AudioStory – an audio generation model released by Tencent ARC

What is AudioStory？

AudioStory is an audio generation technology released by Tencent ARC Lab. It can generate high-quality long-form narrative audio based on natural language descriptions. By adopting a divide-and-conquer strategy, it breaks down complex narrative requests into sequential subtasks and coordinates semantics with audio details through a decoupling-bridging mechanism. Its end-to-end training approach enhances model synergy, resulting in audio with clear temporal logic and emotional layers.

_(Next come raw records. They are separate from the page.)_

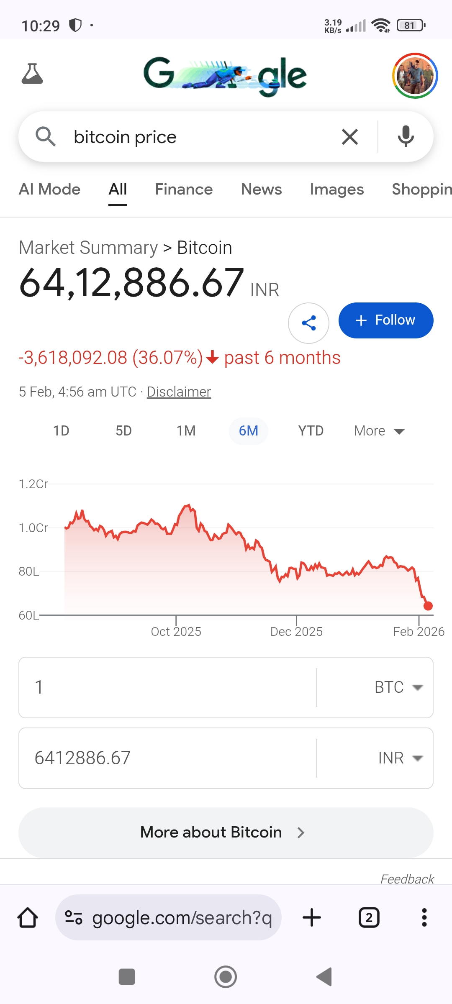Viewport: 452px width, 1004px height.
Task: Open the tab switcher showing 2 tabs
Action: click(x=369, y=917)
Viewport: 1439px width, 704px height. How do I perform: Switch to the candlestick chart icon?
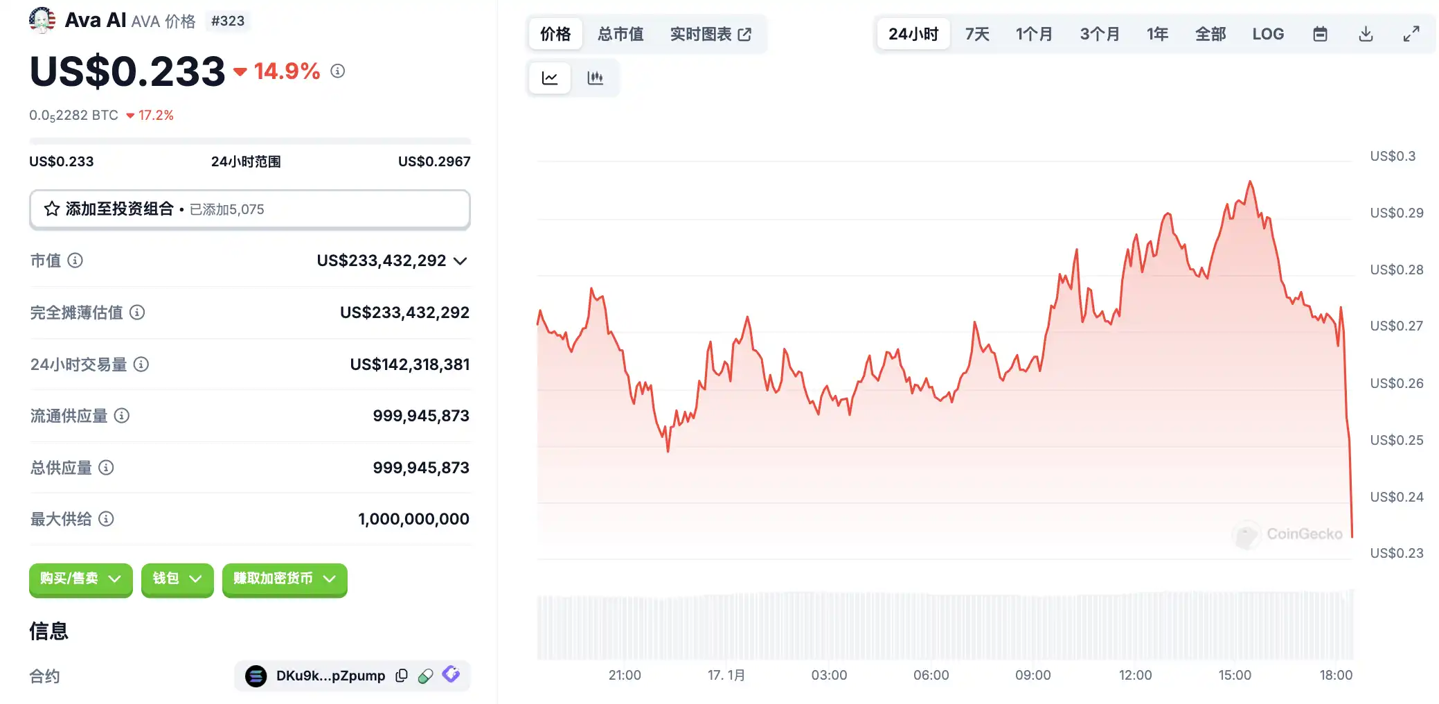(x=595, y=78)
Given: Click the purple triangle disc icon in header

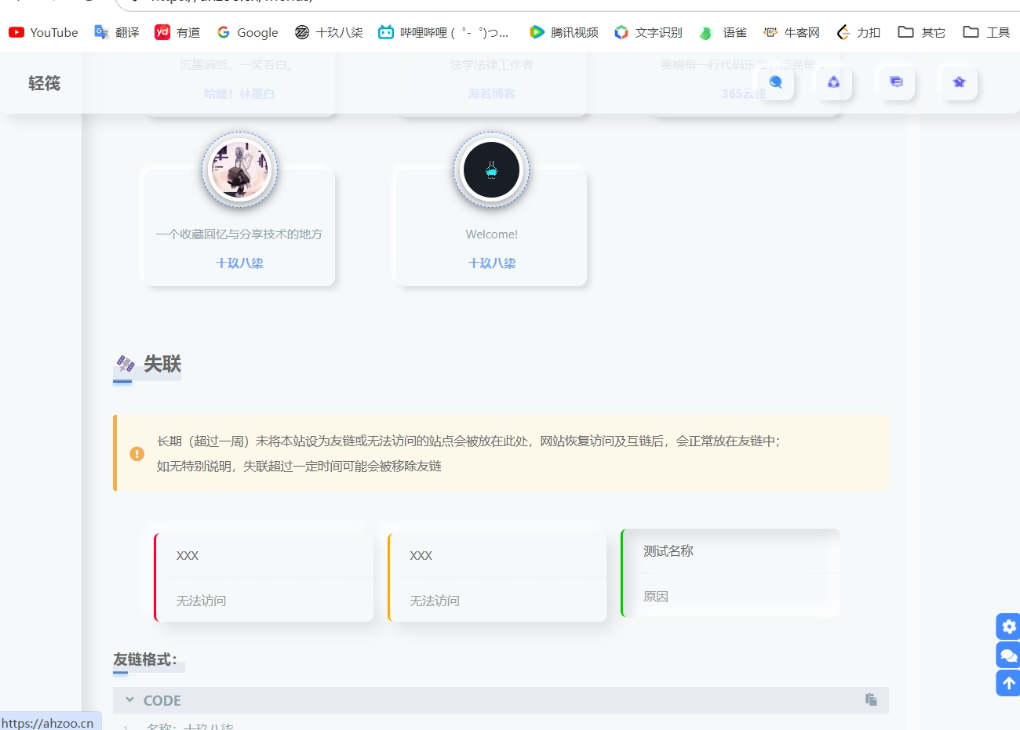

Main Features of AudioStory

Automatic Video Dubbing: Users can upload a silent video and describe the desired audio style. AudioStory automatically analyzes the video content and generates synchronized background tracks with a unified style.
Intelligent Audio Continuation: Given an audio clip, AudioStory can infer the following scene and generate reasonable continuations. For example, from a coach’s voice during basketball training, it can add player footsteps and ball dribbling sounds.
Audiobook Creation: It provides high-quality audio content for audiobooks, generating narrative audio with temporal logic and emotional depth based on text descriptions, helping listeners immerse themselves in the story.
Game Sound Effect Production: It generates immersive sound effects for games, creating matching audio based on scene descriptions to enhance the player’s experience.
Intelligent Podcasting: It helps podcast creators quickly generate audio content. Based on topic descriptions, it produces relevant audio clips to improve creative efficiency.

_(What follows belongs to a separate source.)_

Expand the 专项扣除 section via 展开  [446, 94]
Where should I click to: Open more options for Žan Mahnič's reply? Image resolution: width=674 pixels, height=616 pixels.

Technical Principles of AudioStory

Divide-and-Conquer Strategy: Breaks complex narrative requests into ordered subtasks, generates corresponding audio segments, and arranges them along a timeline to ensure coherence and logical flow.
Decoupling-Bridging Mechanism: Splits collaboration between the large language model and the audio generator into two components—bridge queries and residual queries—for intra-event semantic alignment and cross-event consistency, improving generation quality.
End-to-End Training: Uses a unified training approach to jointly optimize instruction comprehension and audio generation, strengthening model collaboration and overall performance.
Dual-Channel Mechanism with Semantic and Residual Tokens: Processes macro-level narratives and micro-level sound details separately, aligning the two to ensure that generated audio is both logically consistent and rich in detail.
Three-Stage Progressive Training: From single-sound generation, to audio coordination, to long-form narrative generation, this stepwise training improves performance and adaptability, enabling the model to handle complex long-form audio tasks.

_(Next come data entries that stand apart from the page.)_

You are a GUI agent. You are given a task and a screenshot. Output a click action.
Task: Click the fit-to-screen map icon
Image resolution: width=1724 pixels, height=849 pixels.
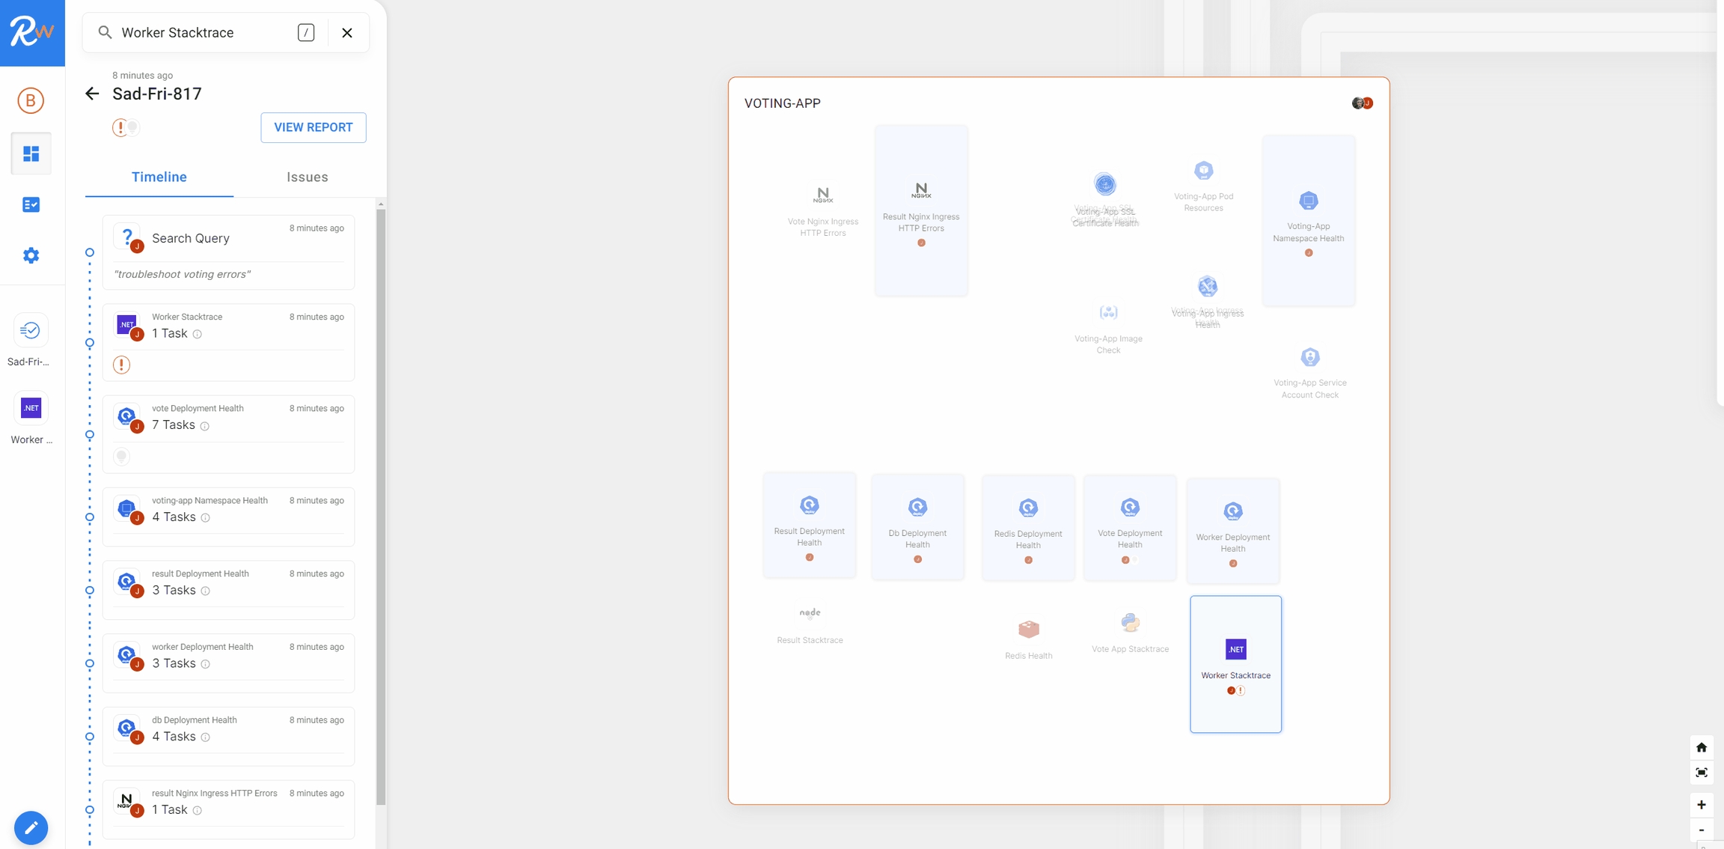pos(1701,773)
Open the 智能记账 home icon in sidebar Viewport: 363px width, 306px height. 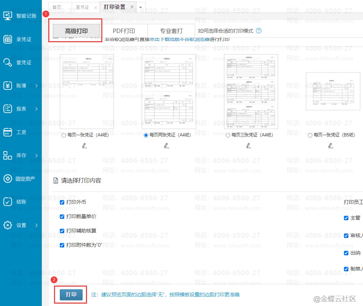coord(8,16)
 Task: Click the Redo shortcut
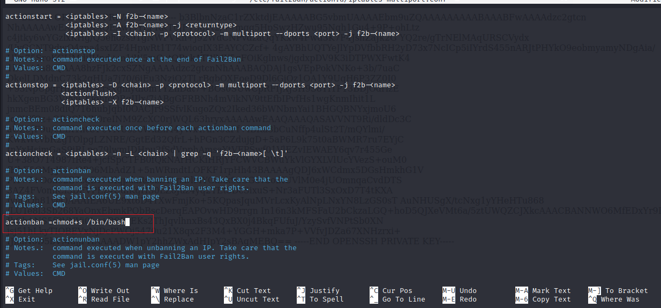tap(468, 299)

Project Links for AudioStory

GitHub Repository: https://github.com/TencentARC/AudioStory
Paper: https://arxiv.org/pdf/2508.20088

Application Scenarios of AudioStory

Video Dubbing: Automatically analyzes silent videos and generates background soundtracks matching user-described audio styles.
Audio Continuation: Infers follow-up scenes and supplements audio clips reasonably, e.g., adding player footsteps to basketball training sounds.
Audiobook Creation: Generates audio with logical sequence and emotional depth based on text, enhancing the listening experience.
Game Sound Effect Generation: Produces immersive sound effects aligned with game scene descriptions, improving the gaming experience.